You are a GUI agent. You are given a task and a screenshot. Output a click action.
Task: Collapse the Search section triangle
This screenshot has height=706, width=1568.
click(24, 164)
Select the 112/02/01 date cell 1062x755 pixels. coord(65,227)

----

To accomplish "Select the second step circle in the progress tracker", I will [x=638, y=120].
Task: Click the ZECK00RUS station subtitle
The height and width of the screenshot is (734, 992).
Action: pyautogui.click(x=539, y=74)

----

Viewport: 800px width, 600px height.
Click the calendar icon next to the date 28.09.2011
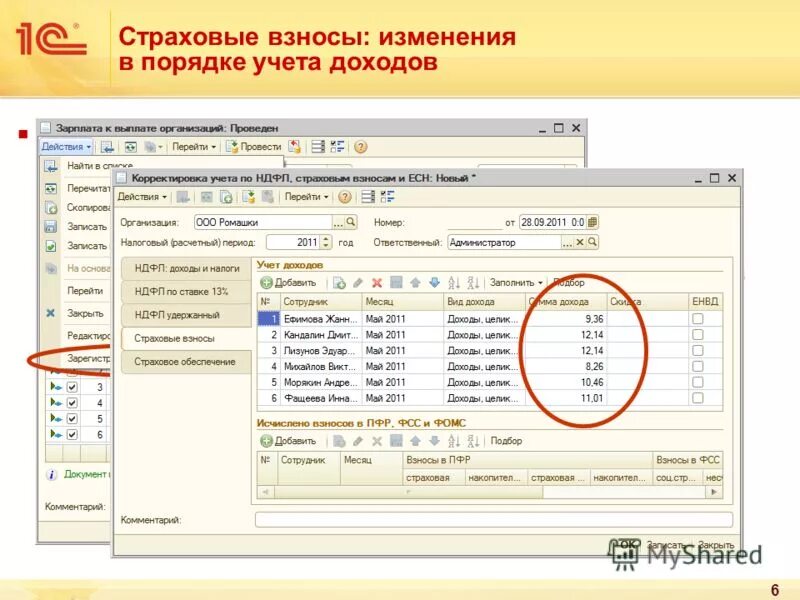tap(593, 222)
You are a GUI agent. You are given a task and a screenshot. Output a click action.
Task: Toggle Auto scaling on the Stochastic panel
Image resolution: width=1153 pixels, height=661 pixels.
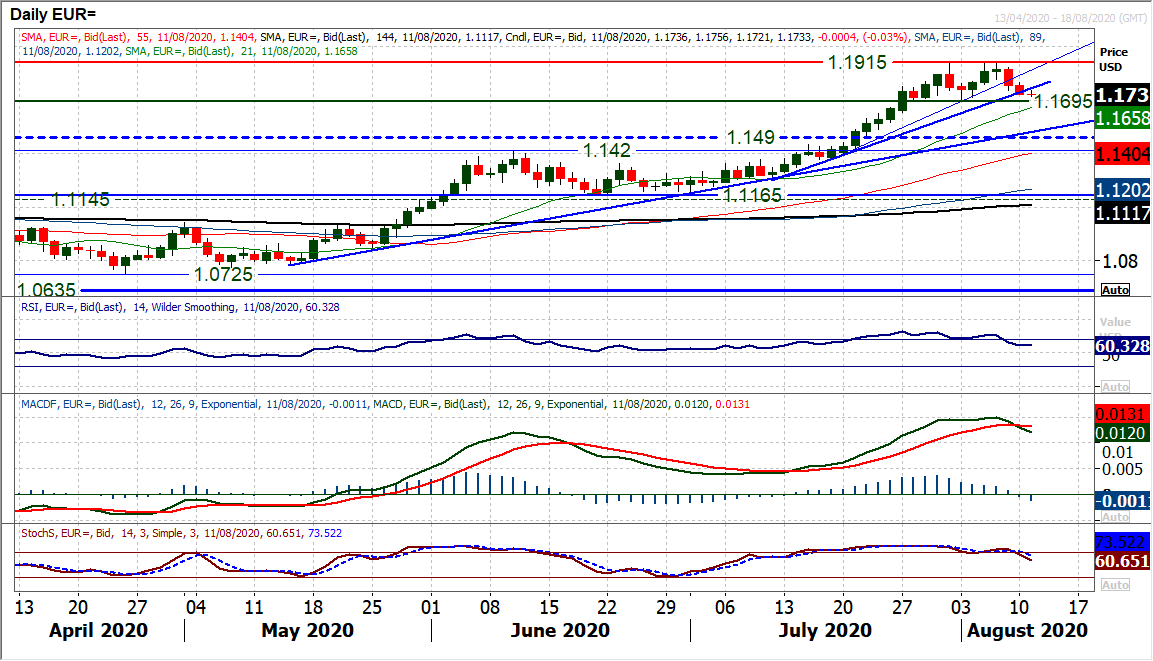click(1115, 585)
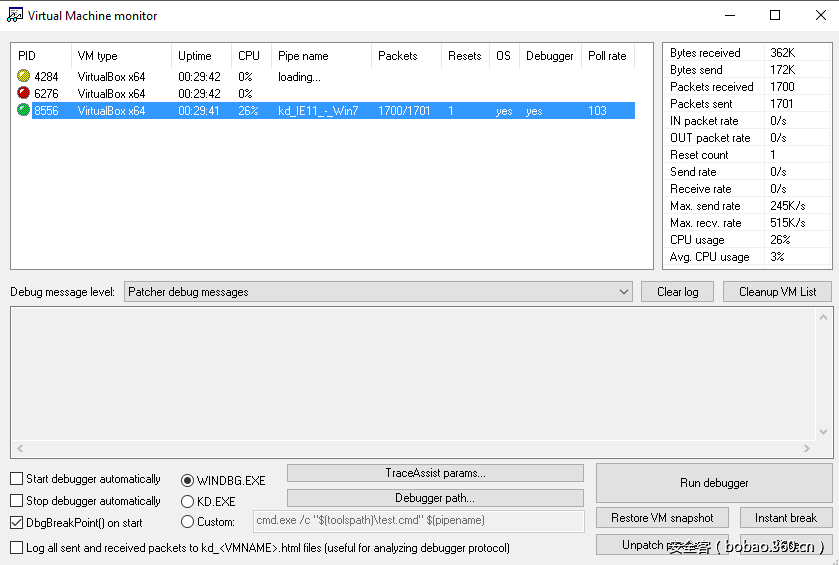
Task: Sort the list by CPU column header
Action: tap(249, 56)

----

**Given request:**
Transcribe the items between the line containing "will [x=638, y=120]." and the line containing "Action: pyautogui.click(x=539, y=74)", inclusive, reproducing each line without changes.

**Written answer:**
To accomplish "Select the second step circle in the progress tracker", I will [x=638, y=120].
Task: Click the ZECK00RUS station subtitle
The height and width of the screenshot is (734, 992).
Action: pyautogui.click(x=539, y=74)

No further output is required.